For an episode in which one of the characters, Reinigen, leads a crowd of rats ‘Pied Piper’-style, Bent utilized the crowd system inside 3ds Max. “We had a wedge of 800 rats following this character so we had to have a lot of control,” notes Ruff. “To do all that animation, we decided to cache the animation of the rats themselves – it allowed us the freedom to offset the animation – but as we got into more of the crowd shots the cycles of the rats weren’t keeping up with the speed of the character that was running around.” Ruff solved the problem by writing only a few lines of scripting code that would check for the speed of a rat, and then control the speed of the animation on the point cache to keep up the speed of the character.

Bent has also developed several comp tricks in Nuke for Grimm. “One of the things I love is the operator inside Nuke called STMap,” says Ruff. “It’s basically a way of re-texturing a 3D object in 2D space. You render our your UV pass as a red to green gradient, and inside Nuke you can take that gradient and that’s your UV co-ordinates.
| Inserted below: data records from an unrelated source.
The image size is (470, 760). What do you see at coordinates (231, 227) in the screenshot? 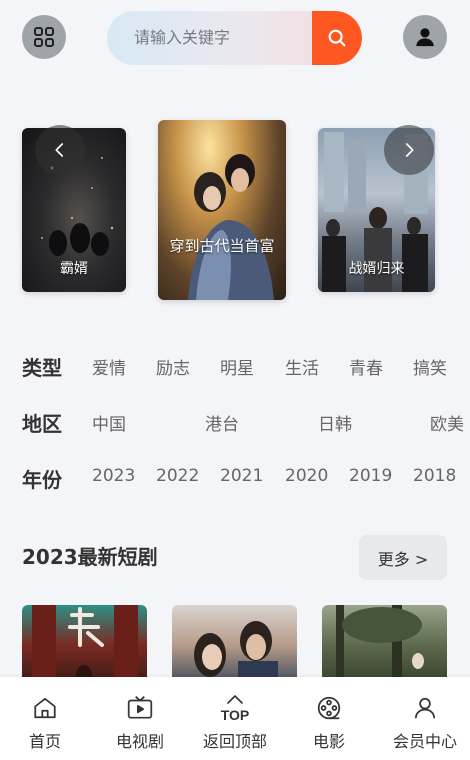
I see `poster-art` at bounding box center [231, 227].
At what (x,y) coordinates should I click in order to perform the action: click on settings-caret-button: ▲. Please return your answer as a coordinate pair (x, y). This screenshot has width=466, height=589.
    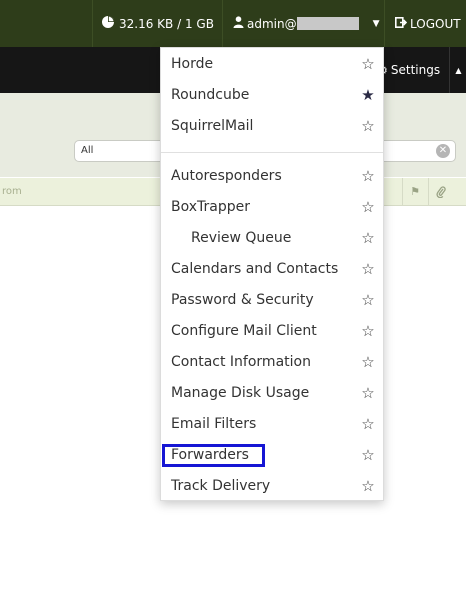
    Looking at the image, I should click on (458, 70).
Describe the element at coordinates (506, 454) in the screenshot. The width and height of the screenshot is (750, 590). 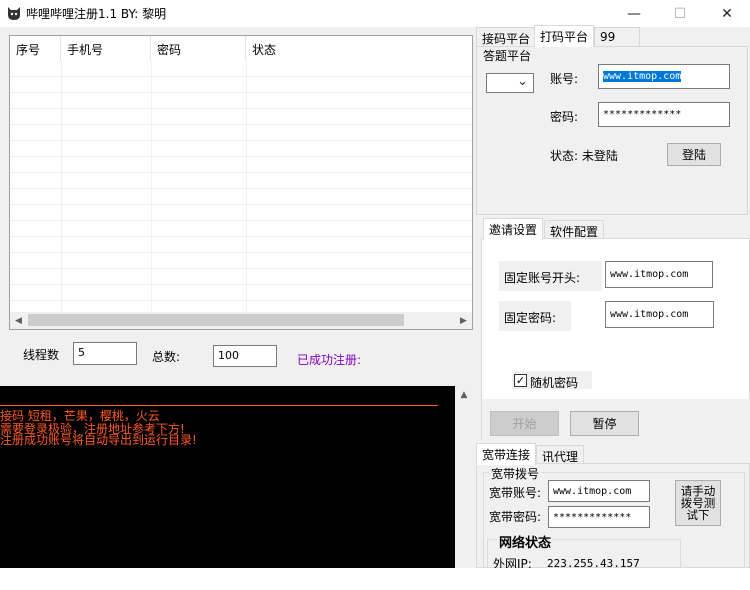
I see `tab-broadband: 宽带连接` at that location.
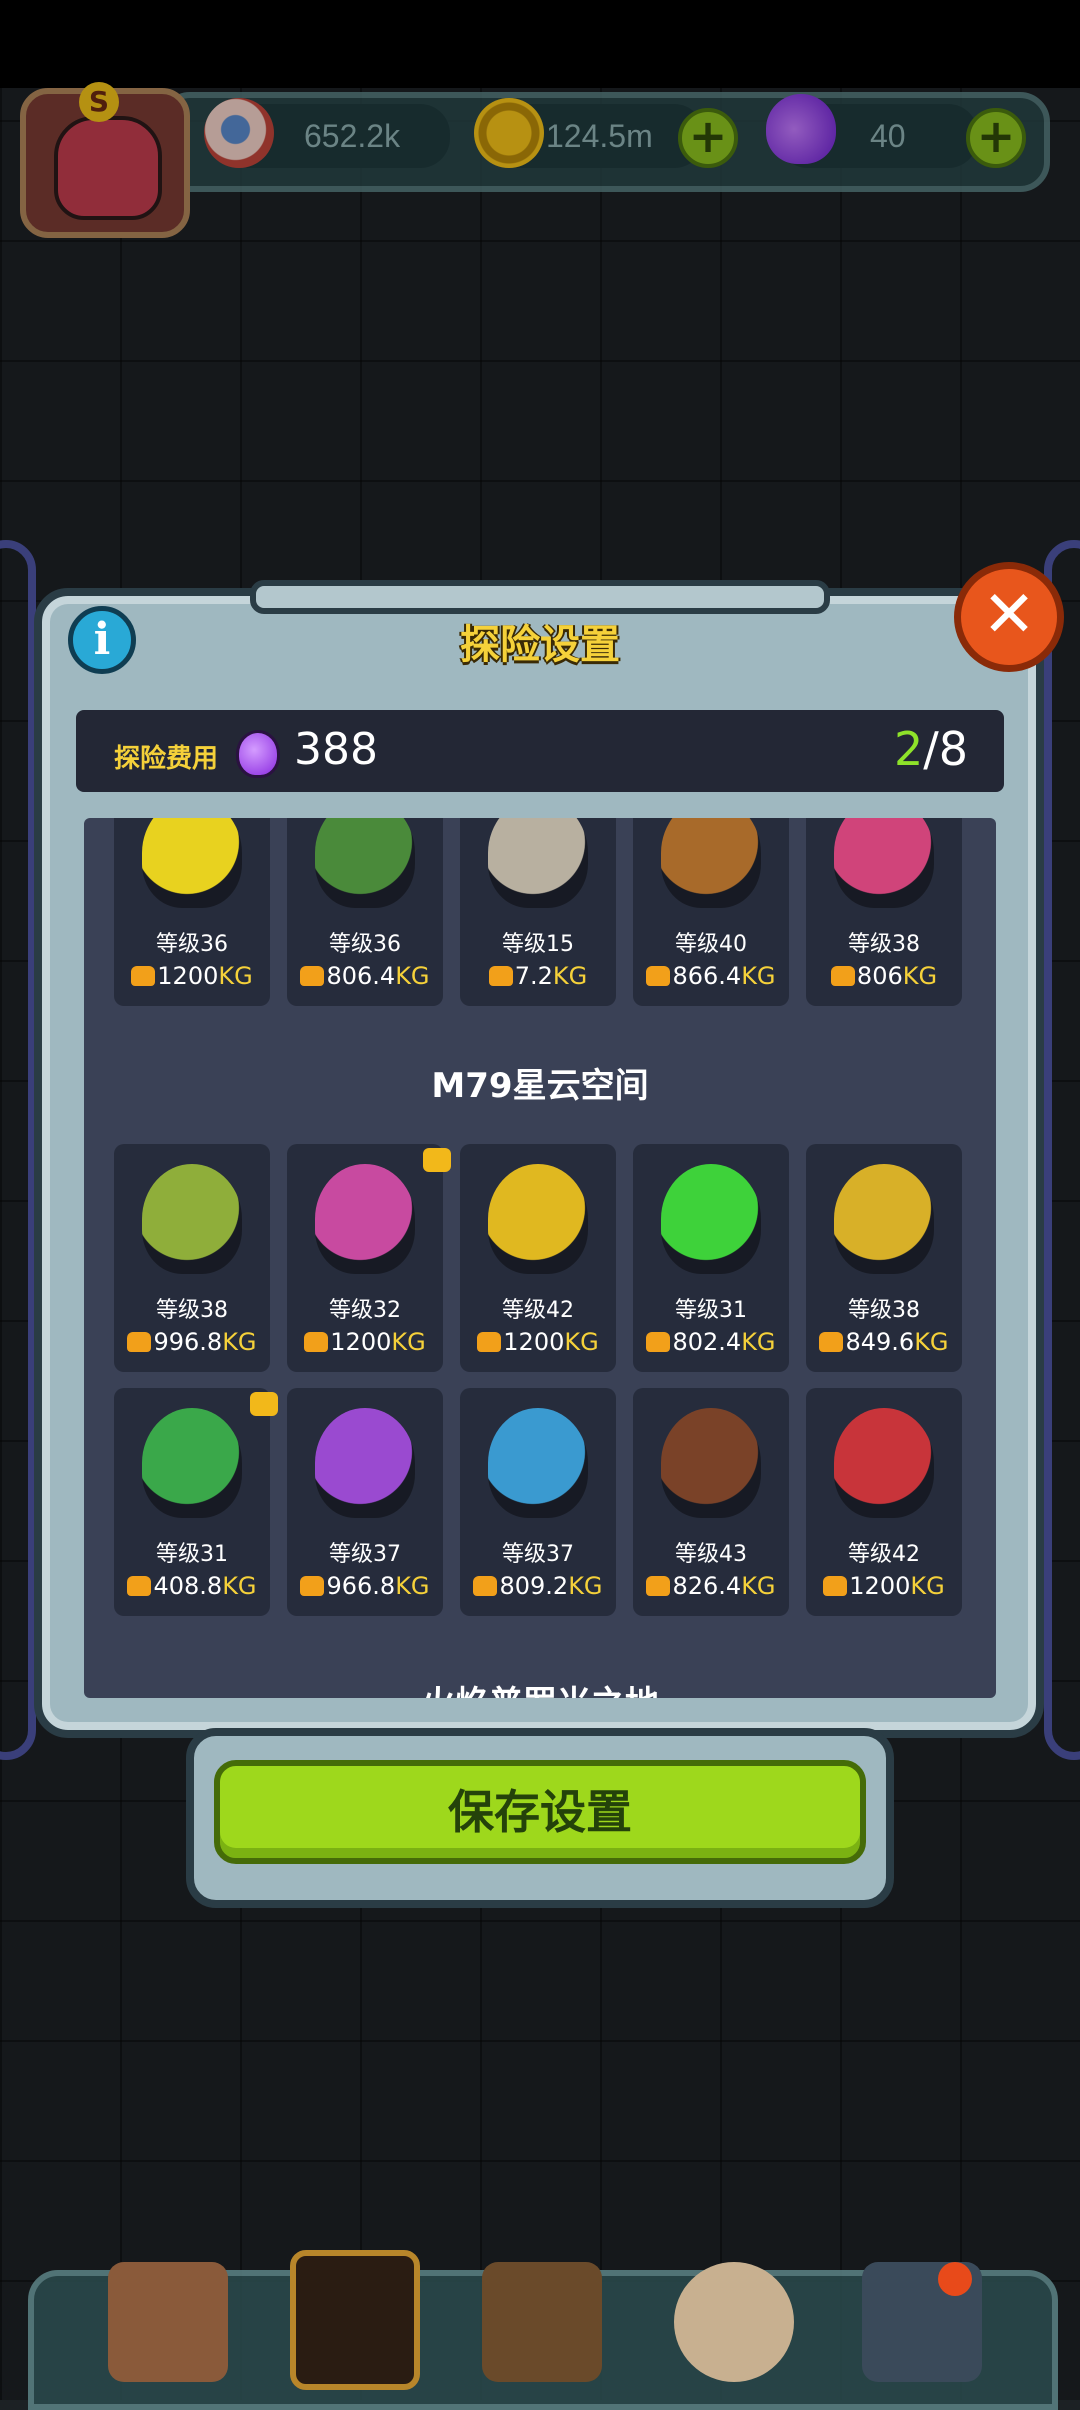 This screenshot has width=1080, height=2410. What do you see at coordinates (538, 1502) in the screenshot?
I see `monster-card: 等级37 809.2KG` at bounding box center [538, 1502].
If we were say morphing a character and his ear was just a little too full and we wanted a hold-out matte for getting rid of it, or darkening the ring around his eyes, we wouldn’t have to go back to CG and make a texture map and send it to rendering, we just give them the UV maps and each compositor could just make their own mattes as they went, and they really sped up the process.”

“Another cool thing,” adds Ruff, “is Nuke’s channel data. We have a lot of warping where we take a character and warp their face. We don’t just want to warp the RGB channel, we want to warp the vector channel, the z-depth channel – and I love the way Nuke sets that up by pulling data into one node, pass through all its channels and then keep working on it. You don’t have to reapply a warp for each pass you’re working on.”

A final small tool that helped integrate characters into the scenes was a gizmo that breaks up edges. “It’s called Edge Scattering – you can put it on any pass with an alpha,” explains Ruff. “Sometimes a character feels like it’s sticking out a little bit – you just put an edge scatter on there and it sinks it back nicely into the plate.”